I was hoping that the signing of the bill might make the Republicans stop saying really stupid things, but so far that hasn’t been the case. John McCain pledging "no more cooperation" with the Democrats is like Paris Hilton saying she’s no longer going to make insightful comments about the Middle East peace process; there was nothing there to start with. Because the Republicans and their sycophants-in-arms in the various Tea Party movements have done such a thorough job in attempting to portray Obama as the anti-Christ — a quarter of Republicans already believe that to be the case — we’re seeing that the Republicans are already forced to campaign on completely repealing the bill, even though some parts of it, like stopping health insurers from denying coverage due to pre-existing conditions, enjoy wide and relatively bipartisan support. That’s going to cost Republicans a lot come November unless they can find a way to moderate their message while still keeping the right-wing nutjobs motivated enough to come to the polls.

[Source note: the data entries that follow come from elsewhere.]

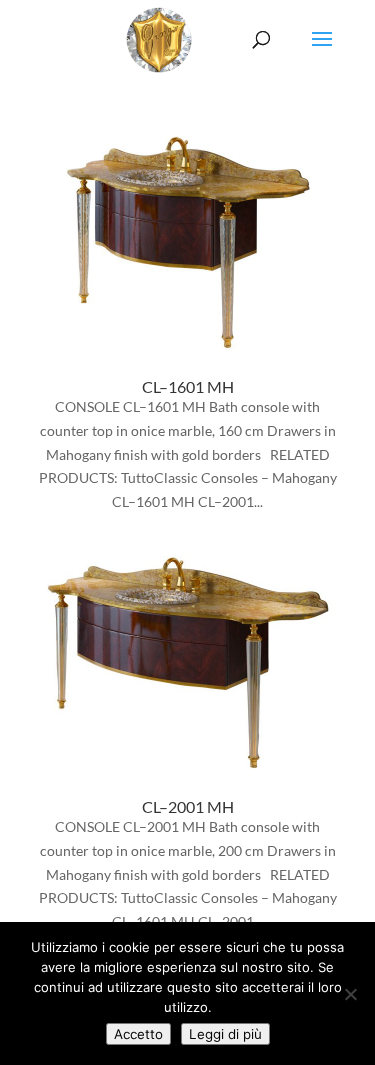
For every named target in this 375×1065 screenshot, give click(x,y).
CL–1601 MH (188, 386)
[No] (350, 994)
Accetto (138, 1034)
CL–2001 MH (188, 806)
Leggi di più (225, 1034)
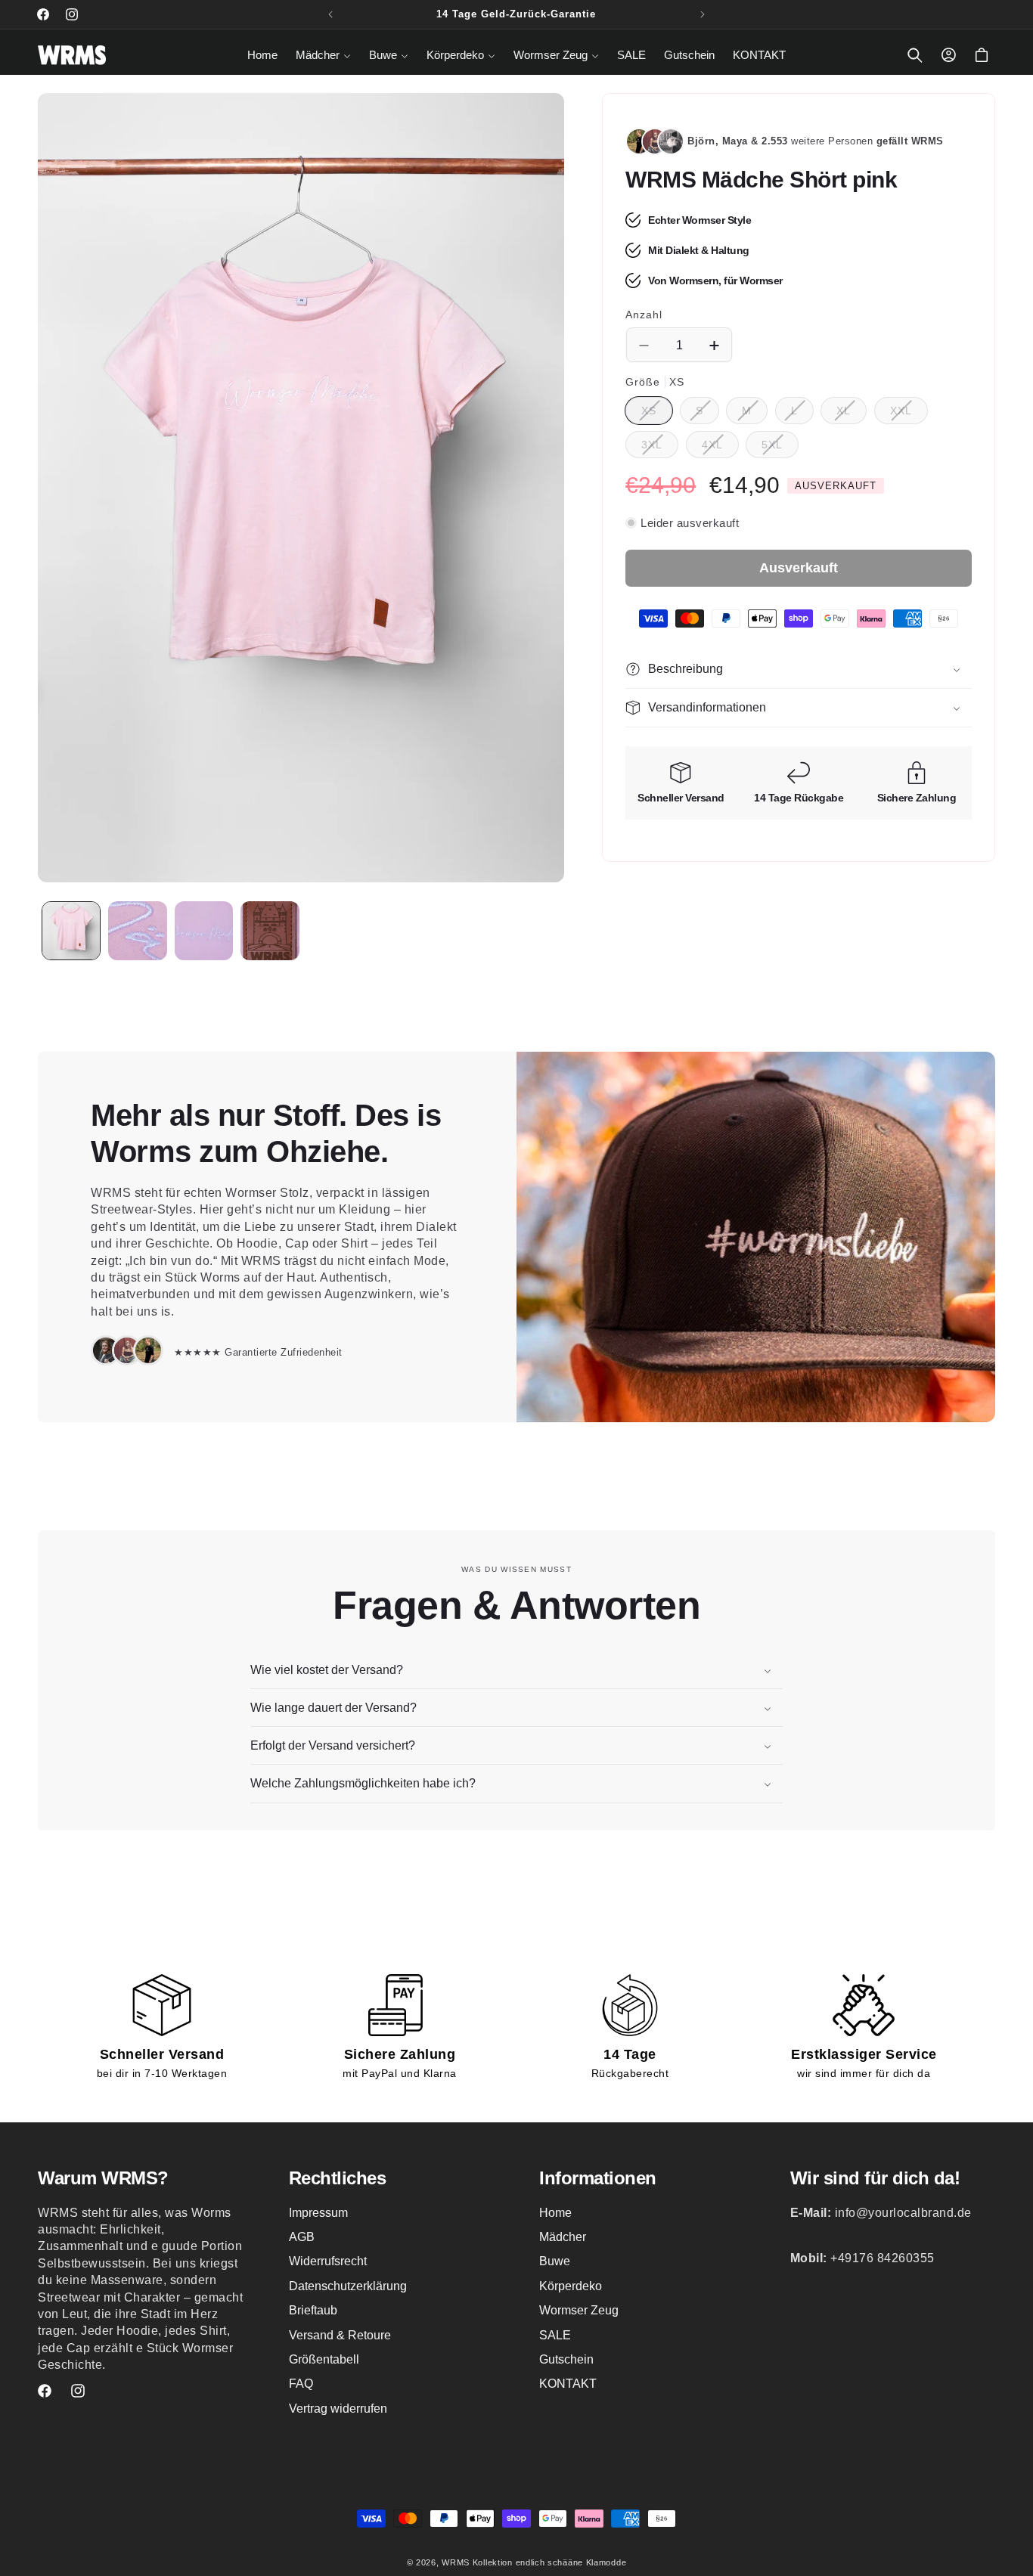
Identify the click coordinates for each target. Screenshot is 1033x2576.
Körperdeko (570, 2286)
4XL (720, 448)
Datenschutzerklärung (348, 2286)
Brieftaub (313, 2311)
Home (555, 2212)
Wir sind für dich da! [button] (875, 2178)
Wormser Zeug (579, 2311)
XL (851, 414)
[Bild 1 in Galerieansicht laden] (71, 930)
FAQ (301, 2384)
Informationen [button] (597, 2178)
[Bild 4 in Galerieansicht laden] (269, 930)
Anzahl (643, 314)
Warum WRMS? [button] (103, 2178)
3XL (659, 448)
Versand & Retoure (340, 2335)
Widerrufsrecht (328, 2261)
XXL (909, 414)
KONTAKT (568, 2384)
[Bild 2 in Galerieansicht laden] (137, 930)
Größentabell (324, 2359)
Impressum (318, 2212)
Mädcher (562, 2236)
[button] (323, 55)
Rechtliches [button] (337, 2178)
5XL (780, 448)
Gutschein (566, 2359)
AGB (302, 2236)
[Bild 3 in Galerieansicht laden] (204, 930)
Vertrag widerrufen (338, 2408)
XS (656, 414)
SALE (555, 2335)
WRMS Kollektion (477, 2562)
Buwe (554, 2261)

It would be foolish to prognosticate November’s elections in March, but unless the Republicans find a way around this problem, there’s no way I can see them retaking either house of Congress. (They’ll gain seats, but that was due to happen after the last two Democratic landslides anyway.)

The question now is what will happen between now and 2014, when the last parts of the health care bill take effect and we all have to buy insurance or pay penalties to the government. Now that "the bill" is passed, there’s already talk of trying to get a public health insurance plan in under a separate bill, but right now the American public is overdosed on health care. Strategically it’s probably better to leave that until after the midterm elections, and going for Wall Street reform is tactically the best thing the Democrats could do right now, since big banks and brokers are one of the few things most Americans hate more than politicians. I hope that there is a return to health care debate next year, though, and that we can get either a public option or, better still, a single-payer system put into place. The bill that was just passed was a mixed bag at best, and come 2014 I’m not sure I want to know what it will be like trying to purchase a health care plan for myself, unless I somehow get a full-time job with benefits before then.